– А я бы уже не стала. Будь что будет. Потому что потом в течение недели били меня трижды на день так, что я память теряла. Не хочу больше такого. Лишь бы тот паша снова не приехал.

Девушку пробрала дрожь.

Настуся утешила ее как могла:

– Да ведь он тебя больше не выберет!

– Как бы не так! Он уже и забудет, что однажды видел меня. Приоденут по-другому, волосы пустят не назад, а волной на грудь – видишь, какие красивые да ухоженные? Генуэзцы знают, как этого добиться!

Полька указала на свои густые блестящие волосы и, переведя дух, добавила:

– Мучает меня предчувствие, что этот труп смердящий все-таки купит меня!

Она заплакала.

– А что ж он тебе сделает, если ты не любишь его, даже если купит?

– Эх, ничего-то ты не знаешь о том, что они выделывают с непокорными невольницами, с теми, кто не желает исполнять их прихоти! Поживешь здесь, многое услышишь. Между нами есть и такие, что побывали в гаремах Цареграда, Смирны и Египта. Страшные вещи рассказывают…

Настуся задумалась.

Перед глазами у нее все еще стояла разорванная цепь на стене храма отцов тринитариев – как образ того светлого, что могло с ней однажды случиться. Только теперь она окончательно поняла, в чем главное отличие невольника от свободного человека. Ржавая цепь над входом в Тринитарианскую церковь виделась ей золотым символом, самым дорогим на свете.

Вдруг она загадала: если сегодня услышит звуки колокола на этой церкви, то вскоре обретет свободу.

Вспомнилось ей, что отец не любил, когда она загадывала, – не терпел суеверий. Но сейчас она не могла противиться порыву, только что родившемуся в ее душе, хоть и отчаянно боролась. «Может, сегодня воскресенье?» – с надеждой подумала она. В дороге Настуся потеряла счет дням, но боялась спросить подругу по несчастью: хотела как можно дольше обманываться надеждой. Если сегодня и в самом деле воскресенье, то вот-вот у монахов-тринитариев должны зазвонить к вечерней службе. И этот звон станет для нее верным знаком, что будет она свободна, увидит волю, свой дом и родной край. Эти два понятия – родной край и свобода – сплелись в ее мыслях и мечтах неразрывно.

«Ошибался отец, когда говорил, что здоровье – наивысшее благо для человека, – подумала она. – Потому что еще большее благо – свобода».

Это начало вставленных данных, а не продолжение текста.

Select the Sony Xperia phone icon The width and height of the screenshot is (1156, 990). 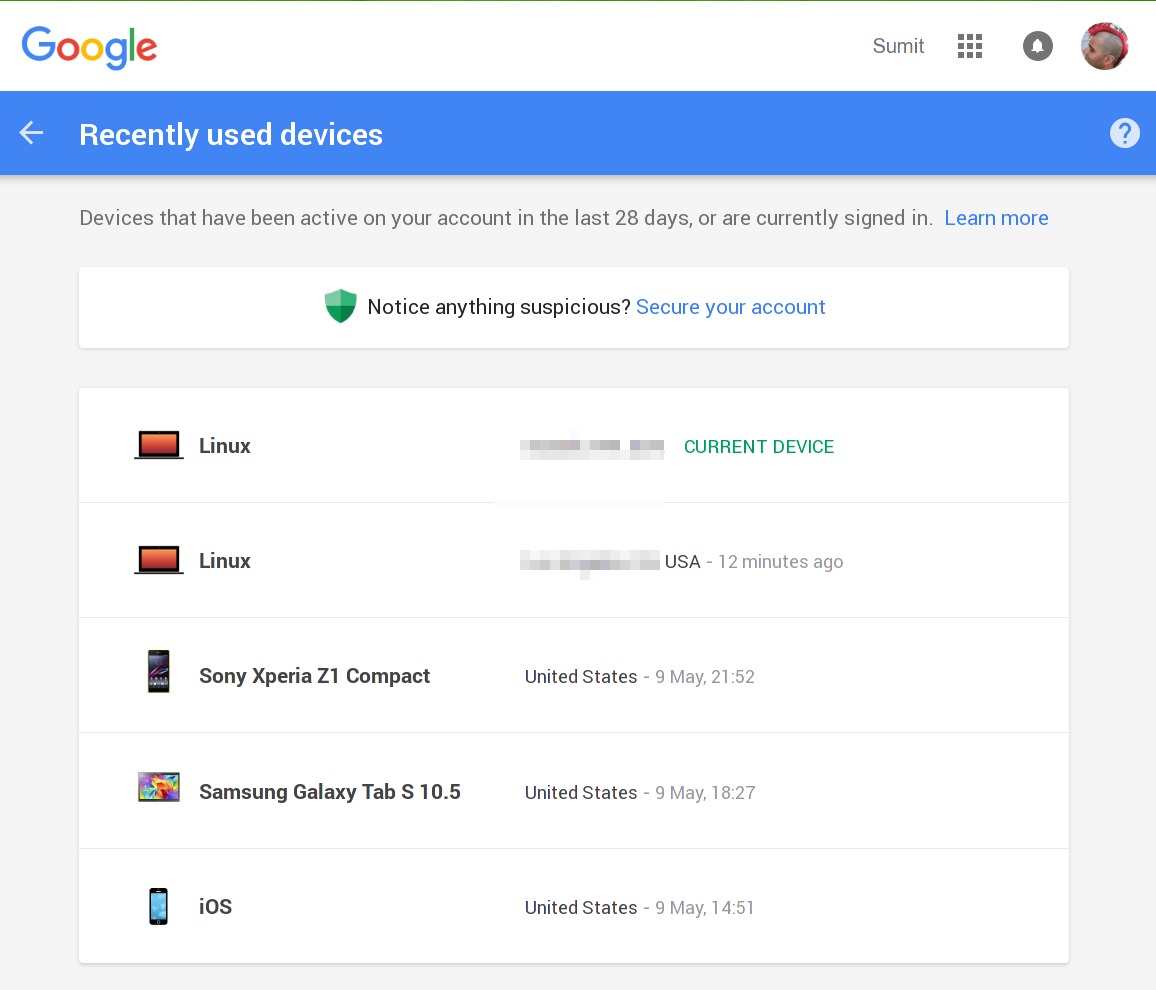pos(158,671)
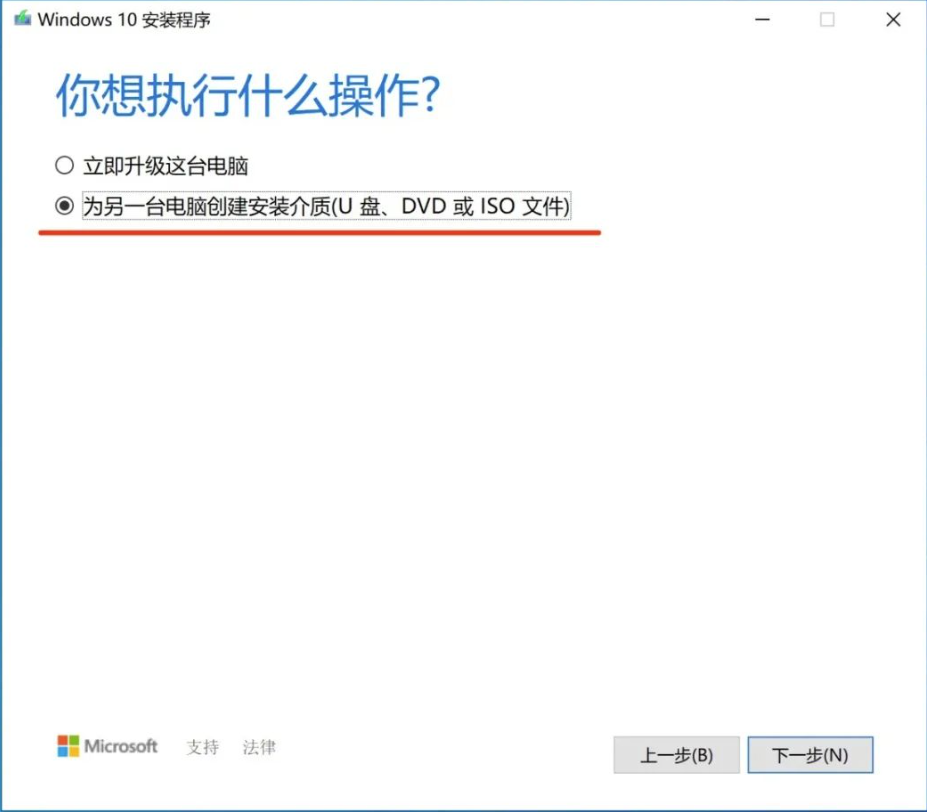The width and height of the screenshot is (927, 812).
Task: Click the four-color Microsoft logo squares
Action: point(68,746)
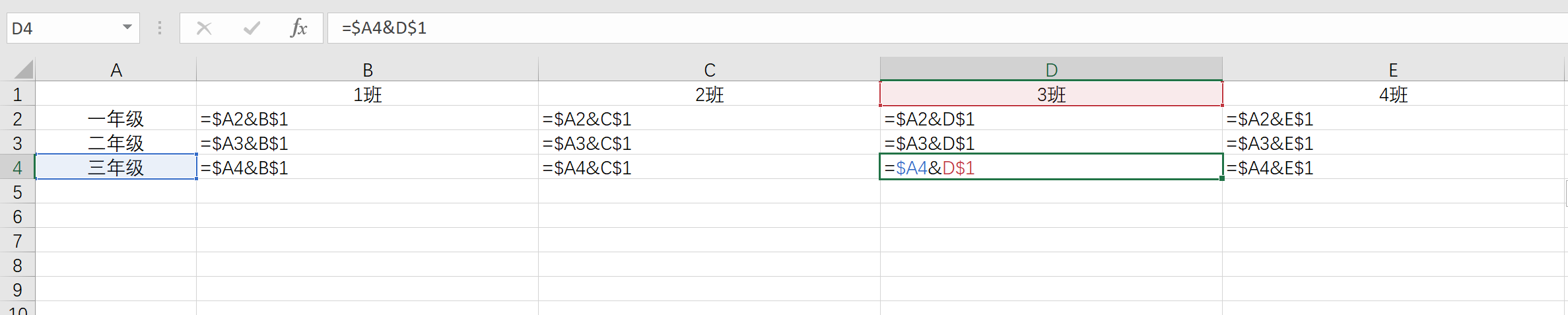This screenshot has height=315, width=1568.
Task: Confirm formula with the checkmark icon
Action: pos(252,28)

Но не позволила себе увязнуть в глубинах собственной души, понимая, что веселый настрой и ощущение радости жизни – ее единственная защита.

– Не горюй, – обратилась она к польке. – Что должно сбыться, то и сбудется.

И затянула такую лихую припевку, что и Ванда повеселела.

Так проговорили они до самого вечера – а колокол не зазвонил… Вернулись с работы остальные невольницы. От той, что носила красную ленту, узнала Настуся, что уже завтра поведут ее в школу и что там уже учатся двадцать девушек, не считая ее. Девушка с красной лентой – еврейка с Киевщины, есть там еще две гречанки и другие невольницы из дальних земель. А главные наставники – турок и итальянец…

Уже поздним вечером девушки снова стали расходиться.

– Куда же вы теперь? – спросила Настуся.

– Опять в школу, да только в легкую, – ответила полька.

– Там учат женщины, – добавила другая девушка.

– И ты тоже туда завтра пойдешь, – заметила третья. – Придется идти, хотя, наверно, ты уже немного умеешь делать то, чему там учат.

Настусе было страшно интересно взглянуть на эту школу невольниц. В ту ночь она почти совсем не спала.

Глава V

В школе невольниц в страшном городе Кафе

Всякая школа учит не для себя, а для жизни

I am miserable and in a manner imprisoned and weighed down with fetters till with the light of Thy presence Thou comforlesi me, givest me liberty and showest me Thy friendly countenance…[48]

1

С волнением собиралась Настуся в невольничью школу. Знала – именно там будет заложен фундамент ее дальнейшей судьбы, доброй или злой. Либо ради удачного побега, либо ради дальнейшей жизни в этом краю – так или иначе, но она должна знать здешние нравы, обычаи и то, чего от нее потребует жизнь невольницы. Понимала это так же ясно, как молитву «Отче наш», которую беспрестанно твердила про себя.

Она долго размышляла и твердо постановила для себя: усердно усваивать все, чему в той школе станут учить. И еще кое о чем подумывала, хоть в душе и стыдилась этих мыслей…

Например, о том, как понравиться учителям. Перебирала в уме намеки и слова невольниц о том, как вести себя с молодыми и старыми мужчинами, но стеснялась расспросить подробнее.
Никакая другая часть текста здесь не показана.